Aim of the task. In the listing that follows, the range to quote begins at the line that has "The width and height of the screenshot is (416, 220)." and ends after the line that has "Click the Forward arrow toolbar icon"; quote it verbatim and add nothing.
*** Data shown Section Begins ***
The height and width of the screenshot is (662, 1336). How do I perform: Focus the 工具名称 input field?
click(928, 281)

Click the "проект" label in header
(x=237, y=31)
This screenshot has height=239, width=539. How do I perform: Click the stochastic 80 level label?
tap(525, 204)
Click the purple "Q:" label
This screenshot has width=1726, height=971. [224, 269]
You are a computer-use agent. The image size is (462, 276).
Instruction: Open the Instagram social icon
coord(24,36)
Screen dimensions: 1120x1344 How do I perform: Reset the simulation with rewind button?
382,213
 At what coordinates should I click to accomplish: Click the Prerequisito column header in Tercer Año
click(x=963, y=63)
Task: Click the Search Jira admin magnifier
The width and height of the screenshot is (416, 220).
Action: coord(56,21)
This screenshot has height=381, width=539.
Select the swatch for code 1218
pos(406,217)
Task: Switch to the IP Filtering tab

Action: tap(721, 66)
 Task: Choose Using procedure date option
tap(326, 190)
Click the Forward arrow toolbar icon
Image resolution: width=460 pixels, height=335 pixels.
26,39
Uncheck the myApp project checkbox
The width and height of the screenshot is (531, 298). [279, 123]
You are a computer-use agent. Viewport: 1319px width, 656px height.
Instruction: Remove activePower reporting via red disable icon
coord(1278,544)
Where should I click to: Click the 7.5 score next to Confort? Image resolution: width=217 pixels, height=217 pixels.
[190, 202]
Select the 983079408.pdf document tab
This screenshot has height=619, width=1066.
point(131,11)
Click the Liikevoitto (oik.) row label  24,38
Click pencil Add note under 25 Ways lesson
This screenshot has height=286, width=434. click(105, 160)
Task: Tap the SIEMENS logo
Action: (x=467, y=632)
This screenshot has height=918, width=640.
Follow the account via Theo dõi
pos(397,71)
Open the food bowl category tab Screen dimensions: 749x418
*** Data shown Section Ends ***
Task solution.
The width and height of the screenshot is (416, 220).
Action: coord(56,21)
This screenshot has height=381, width=539.
Select the swatch for code 1218
pos(406,217)
Task: Switch to the IP Filtering tab

Action: tap(721, 66)
 Task: Choose Using procedure date option
tap(326, 190)
Click the Forward arrow toolbar icon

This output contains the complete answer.